TEMPO.CO, Jakarta - Perdana Menteri Skotlandia Nicola Sturgeon meyakinkan referendum kemerdekaan dapat memecah-belah Inggris setelah proses Brexit bakal dilimpahkan pada parlemen Skotlandia dengan masa tugas yang dimulai pada awal tahun depan.
“Referendum untuk berbagai alasan harus menjadi bagian dari parlemen berikutnya,” kata Sturgeon.
Jika ada referendum lain dan jika masyarakat Skotlandia memutuskan untuk melepaskan diri dari Inggris, maka ini akan menjadi sebuah hentakan bagi Inggris sejak Irlandia memerdekakan diri satu abad silam.
Nicola Sturgeon, Perdana Menteri Skotlandia. Sumber: Reuters
Inggris sekarang ini juga sedang terseok-seok menghadapi wabah virus corona, dimana hal ini juga berdampak pada proses Brexit.

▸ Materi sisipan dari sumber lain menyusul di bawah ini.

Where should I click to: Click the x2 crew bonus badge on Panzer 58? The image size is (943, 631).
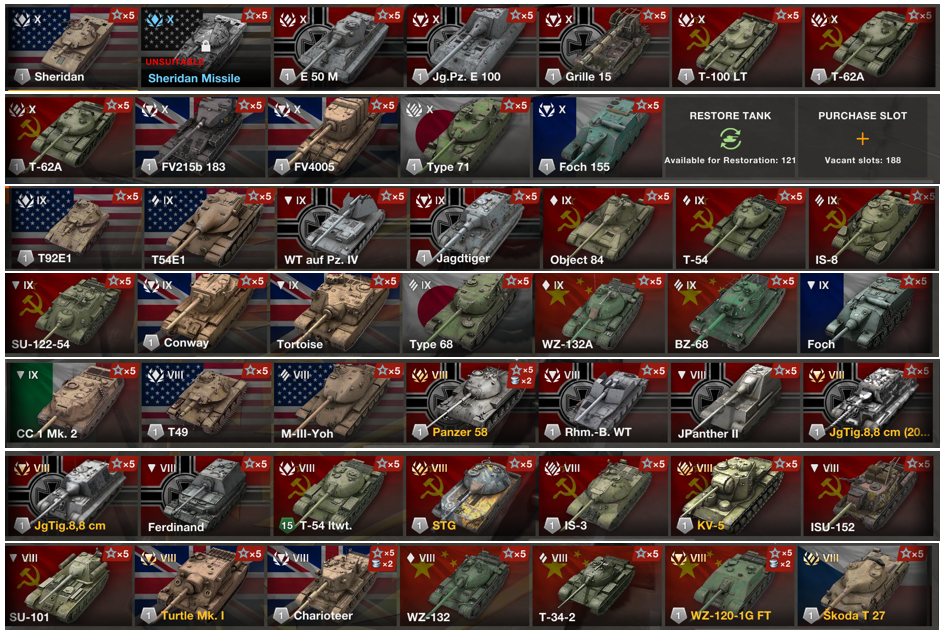click(522, 381)

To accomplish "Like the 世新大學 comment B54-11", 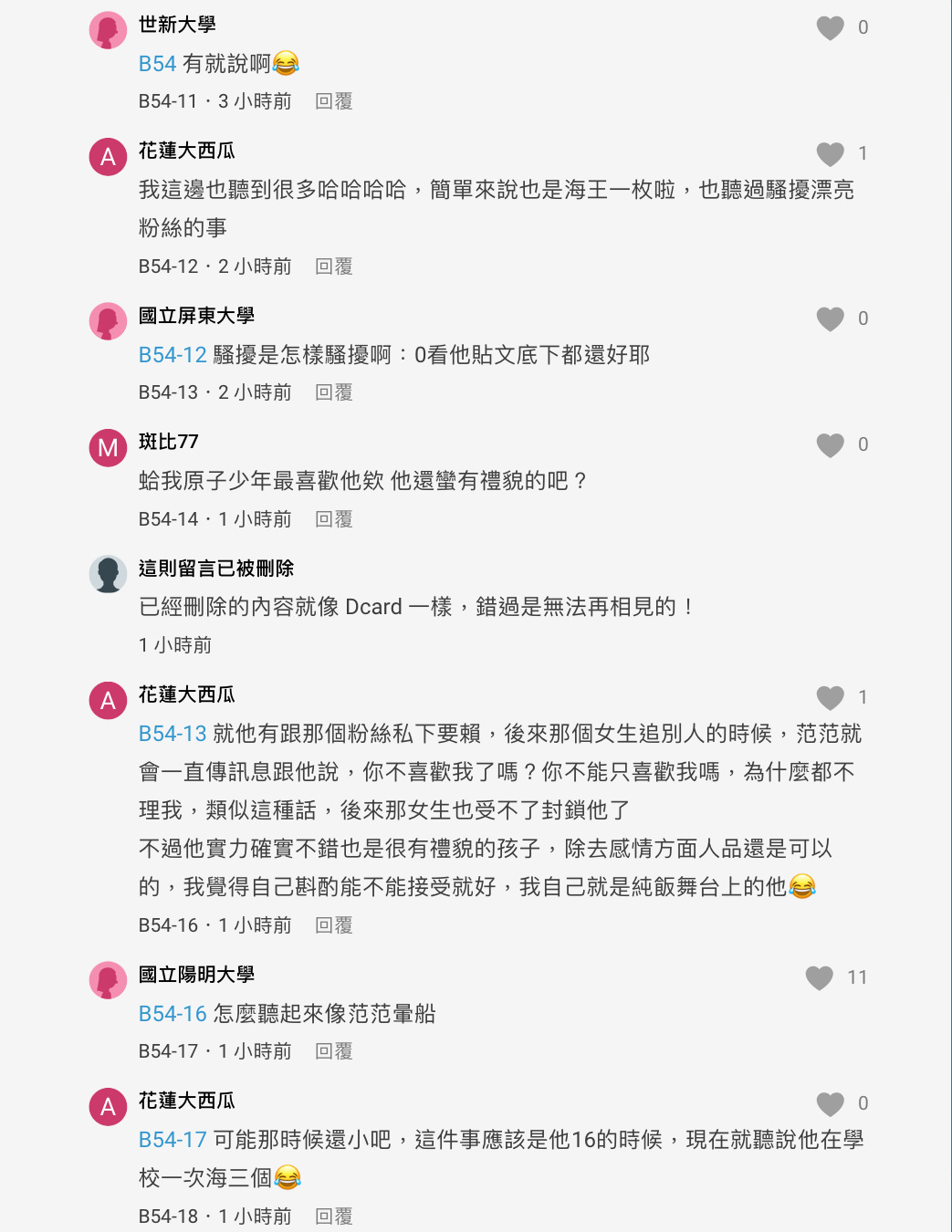I will 830,28.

Sturgeon, yang juga Ketua Partai Nasional Skotlandia mengatakan pihaknya sudah mengantisipasi kalau sebuah pemungutan suara mungkin akan terjadi pada awal masa kerja parlemen berikutnya.
Pada referendum 2014 silam, sebanyak 55 persen masyarakat Skotlandia menentang merdeka atau lepas dari Inggris. Sedangkan 45 persen memilih mendukung Skotlandia merdeka menjadi sebuah negara.
Hasil sejumlah survei opini yang terakhir kali dilakukan memperlihatkan masyarakat Skotlandia memberikan dukungan bagi kemerdekaan wilayah itu.
Sebagian besar survei memperlihatkan ada dukungan bagi kemerdekaan Skotlandia sekitar 51 persen – 59, meskipun pandangan soal kemerdekaan dibanding tahun-tahun sebelumnya berubah-ubah. Dalam sebagian besar jajak pendapat pada 2017-2019 terlihat masyarakat Skotlandia menentang pemisahan diri wilayah itu dari Inggris.